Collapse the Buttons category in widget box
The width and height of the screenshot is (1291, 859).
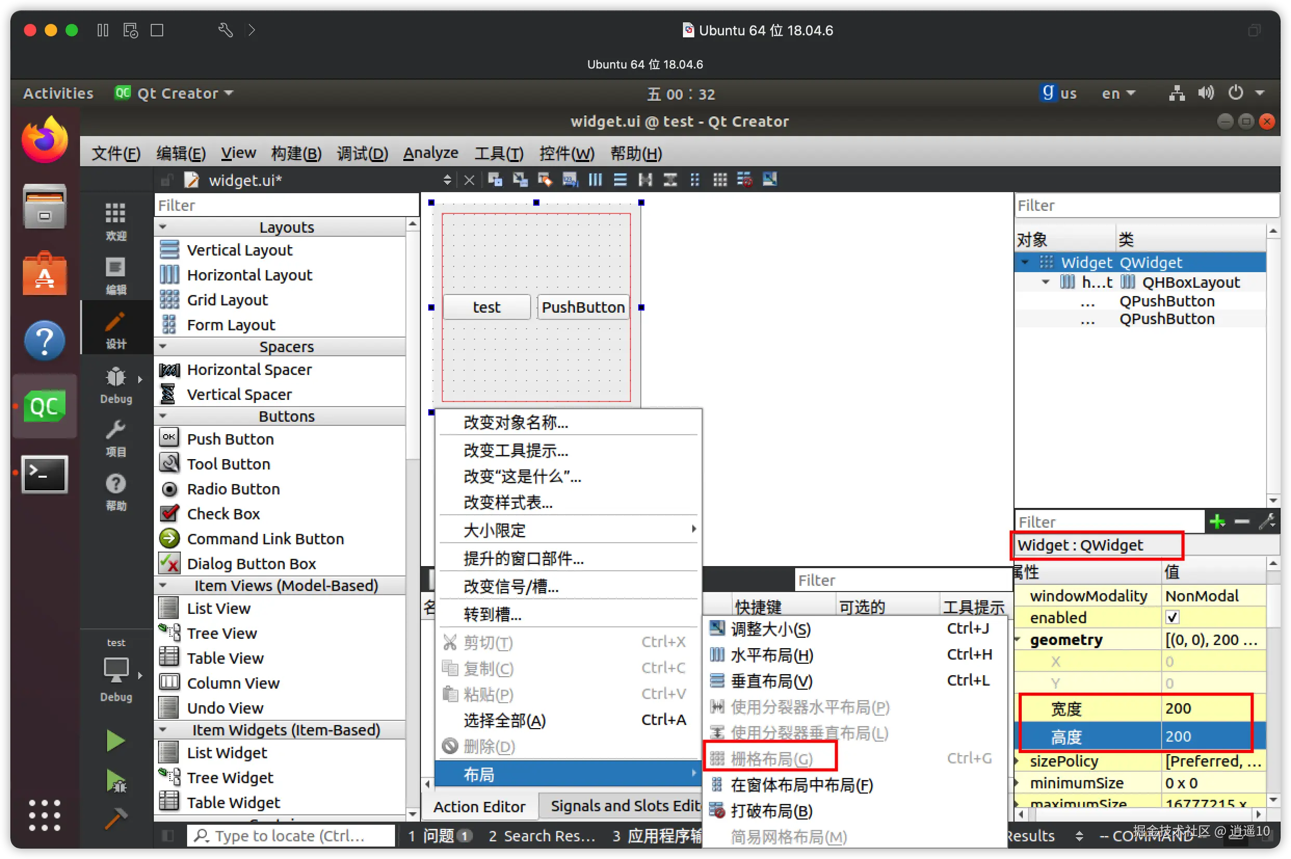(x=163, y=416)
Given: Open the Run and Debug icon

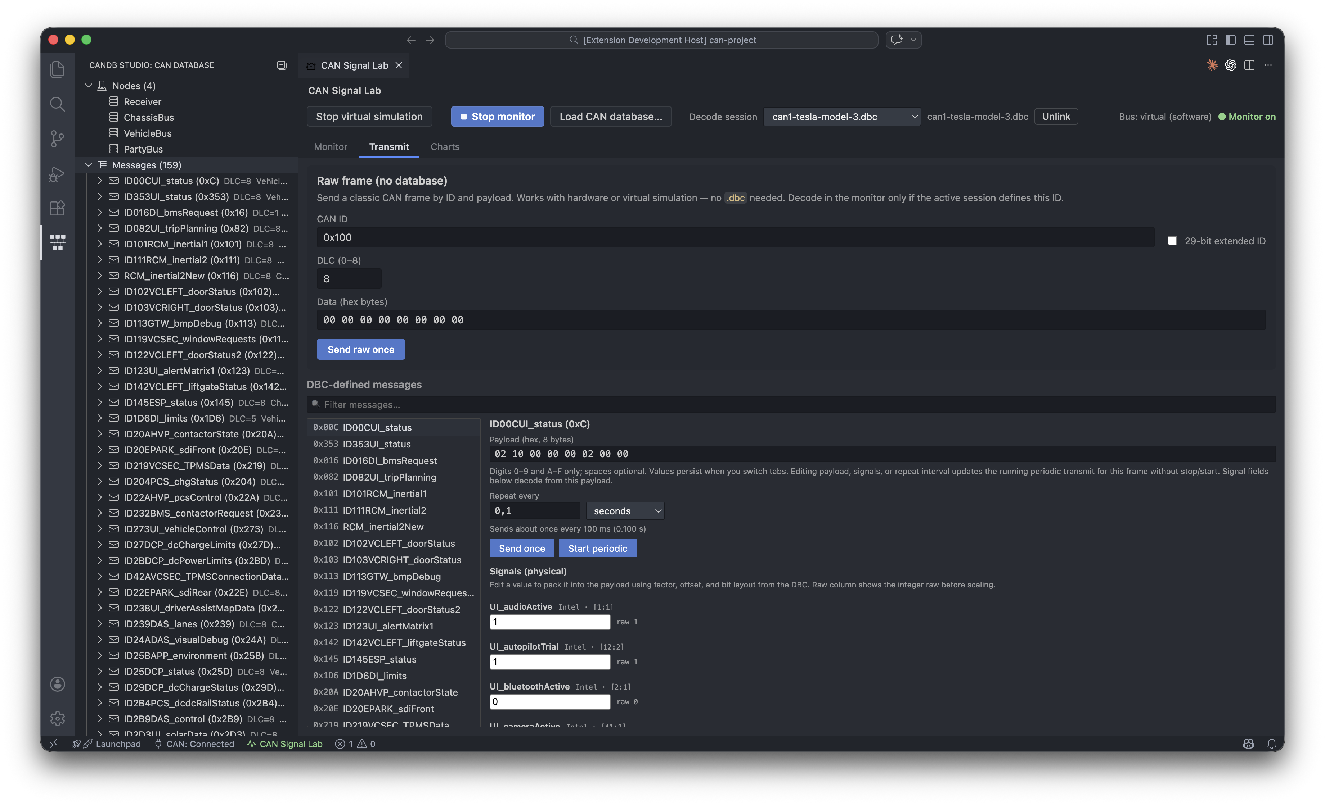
********
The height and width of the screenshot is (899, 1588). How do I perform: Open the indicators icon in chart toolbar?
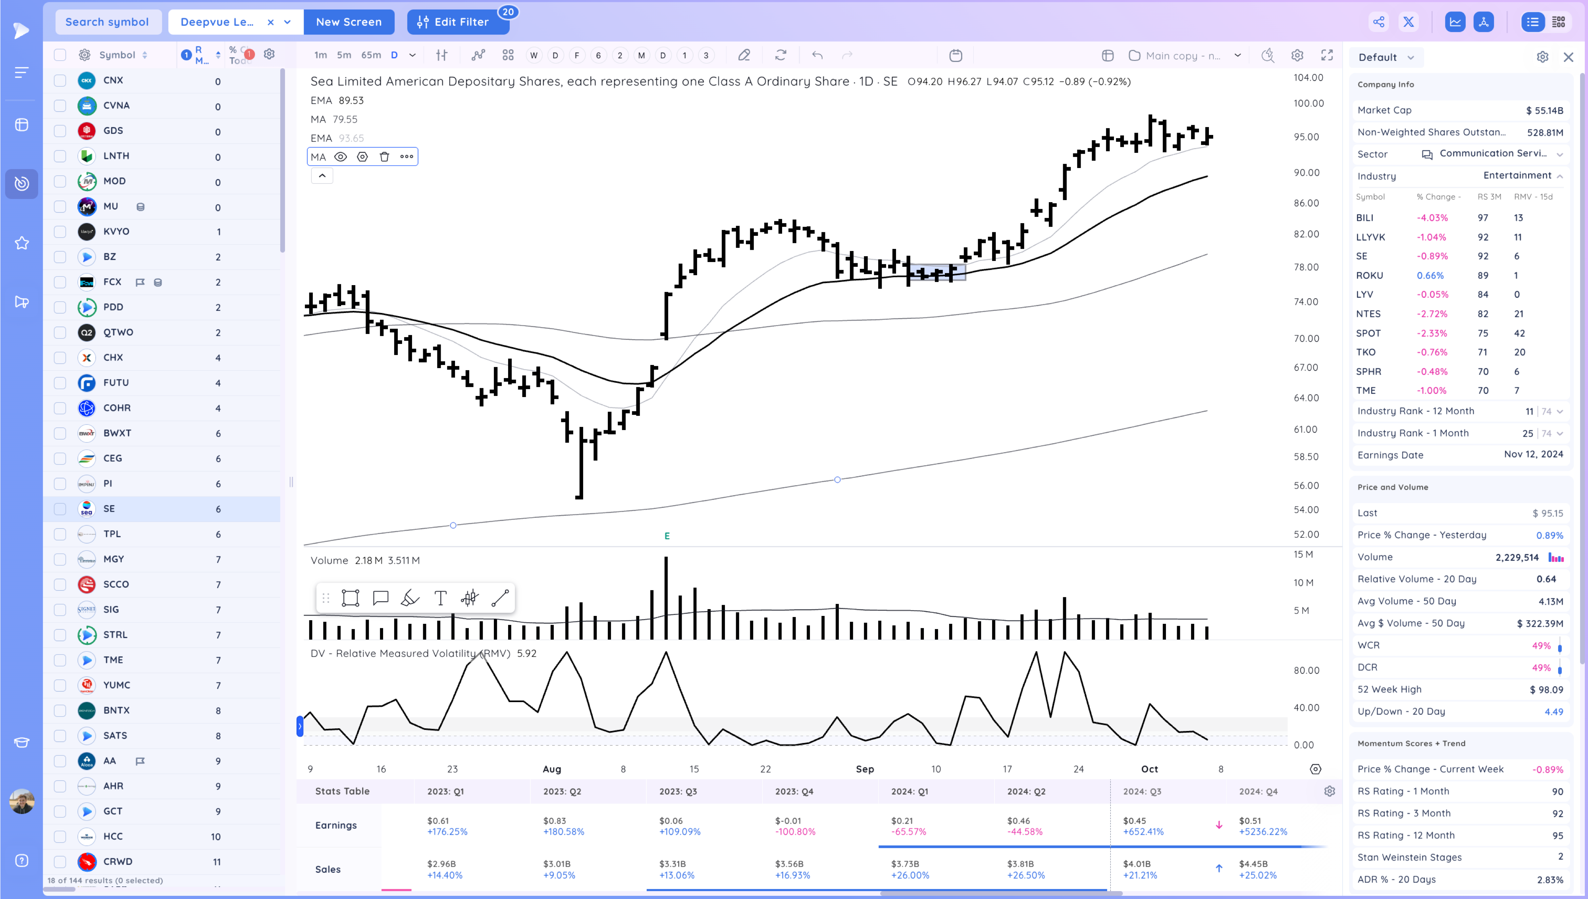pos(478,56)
********
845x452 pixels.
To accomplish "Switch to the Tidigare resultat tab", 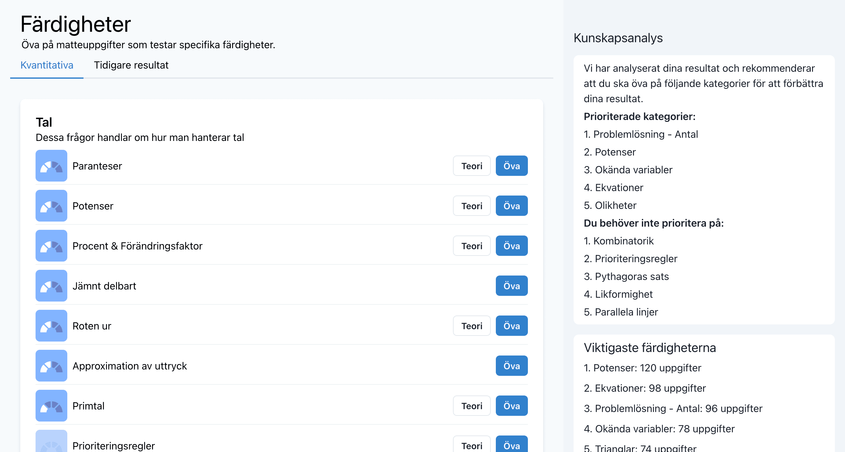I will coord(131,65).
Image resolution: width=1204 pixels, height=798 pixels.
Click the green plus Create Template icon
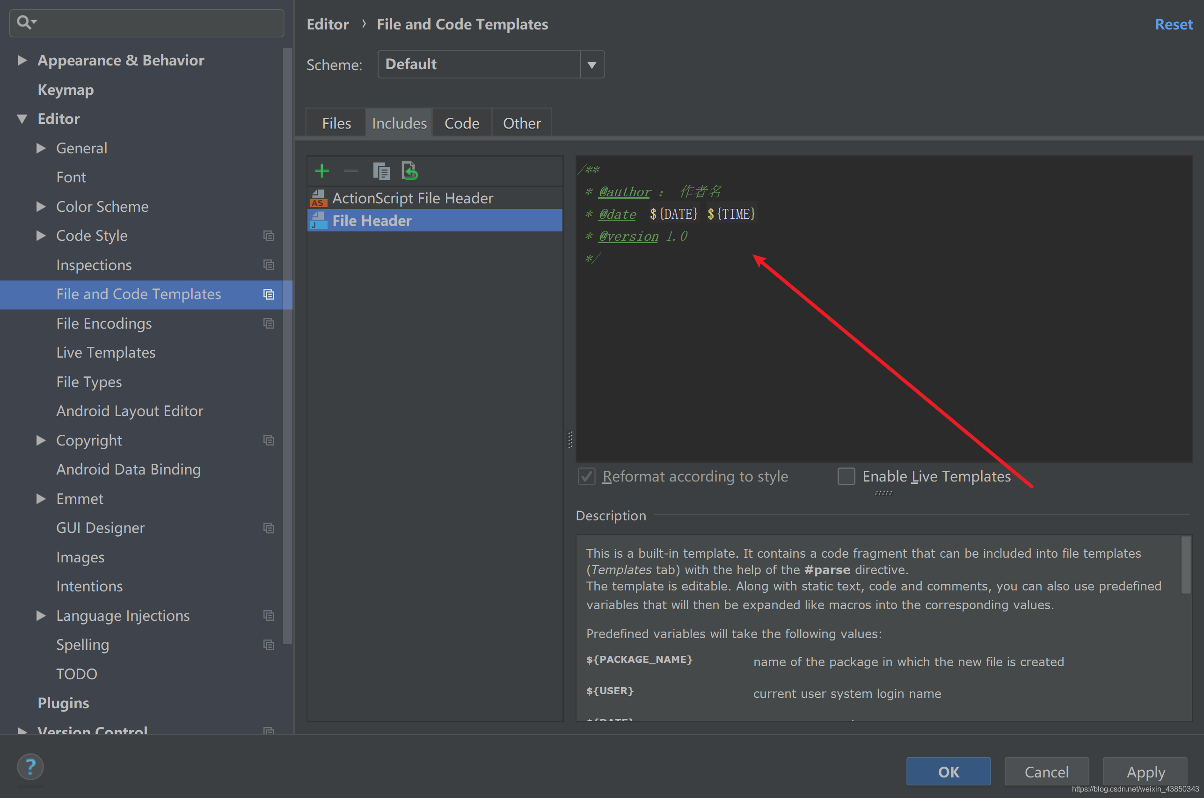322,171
********
§ **Task instructions**:
Set down again, exactly, every line above from the one with "Collapse the Buttons category in widget box" down to the one with "Given: Open the Run and Debug icon", both ends included. No pictures, and nothing else.

§ **Answer to the problem**:
Collapse the Buttons category in widget box
The width and height of the screenshot is (1291, 859).
(x=163, y=416)
Given: Open the Run and Debug icon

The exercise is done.